Text block.
204. My Chemical Romance
Milton Keynes Stadium
22 May 2022
There are few sights more surreal than driving into Milton Keynes, that lost dystopia of roundabouts, chain hotels, and failed urban optimism, only to discover that it has become ground zero for Britain’s reunited goth and emo population. Picture a black tide of eyeliner and complicated shoe wear, swarming through identikit retail parks. It was like the apocalypse just with sensible town planning.
This was My Chemical Romance, back from the dead after nearly a decade, and for thousands of fans (including my daughter, for whom this is not just a band but THE band), it was more than a gig. It was pilgrimage.
We checked into our hotel to find the lobby already overrun by the faithful: goth teenagers in smeared mascara, twenty-somethings revisiting their youth, and more fishnets than a trawler’s convention. My daughter was fizzing with anticipation; I was quietly amused, realising I might have stumbled into the world’s friendliest vampire convention.
Over food and drinks, we started counting the different variants of goth on display. There was Classic Goth (velvet, eyeliner, air of tragic romance), Anime Goth (neon hair, oversized sleeves, looks like a walking Studio Ghibli film), Corporate Goth (black blazer, subtle nail polish, probably interns in HR), and Sexy Goth (definitely has an OnlyFans page). It was a social anthropologist’s fever dream.
The band hit the stage with “The Foundations of Decay”, their new single and a fittingly apocalyptic opener. Gerard Way appeared in a tattered suit and medical mask, looking like a post-pandemic undertaker who’d been raised by Tim Burton. His voice, cracked, glorious, defiant, carried across the stadium like a sermon to the damned. The crowd erupted.

Records provided.
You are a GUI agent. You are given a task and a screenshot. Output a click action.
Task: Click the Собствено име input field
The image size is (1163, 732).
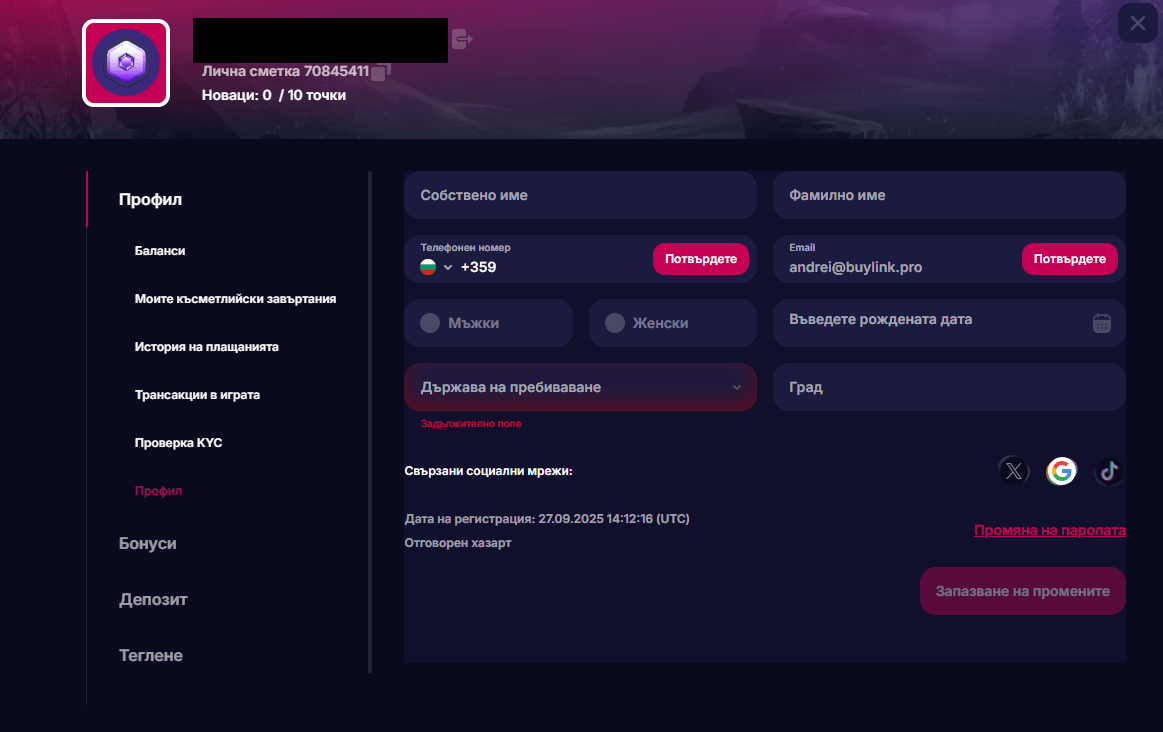point(580,195)

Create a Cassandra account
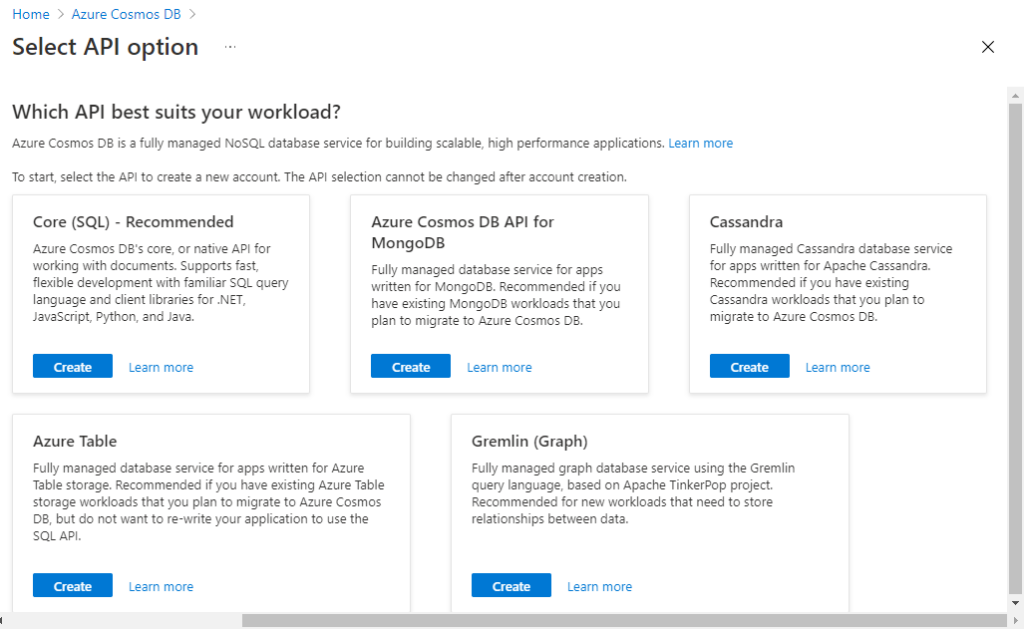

What is needed. Quote the My Chemical Romance concert review word for word, beginning at the words "Over food and" and stopping after "The crowd erupted.".

Answer below.
Over food and drinks, we started counting the different variants of goth on display. There was Classic Goth (velvet, eyeliner, air of tragic romance), Anime Goth (neon hair, oversized sleeves, looks like a walking Studio Ghibli film), Corporate Goth (black blazer, subtle nail polish, probably interns in HR), and Sexy Goth (definitely has an OnlyFans page). It was a social anthropologist’s fever dream.
The band hit the stage with “The Foundations of Decay”, their new single and a fittingly apocalyptic opener. Gerard Way appeared in a tattered suit and medical mask, looking like a post-pandemic undertaker who’d been raised by Tim Burton. His voice, cracked, glorious, defiant, carried across the stadium like a sermon to the damned. The crowd erupted.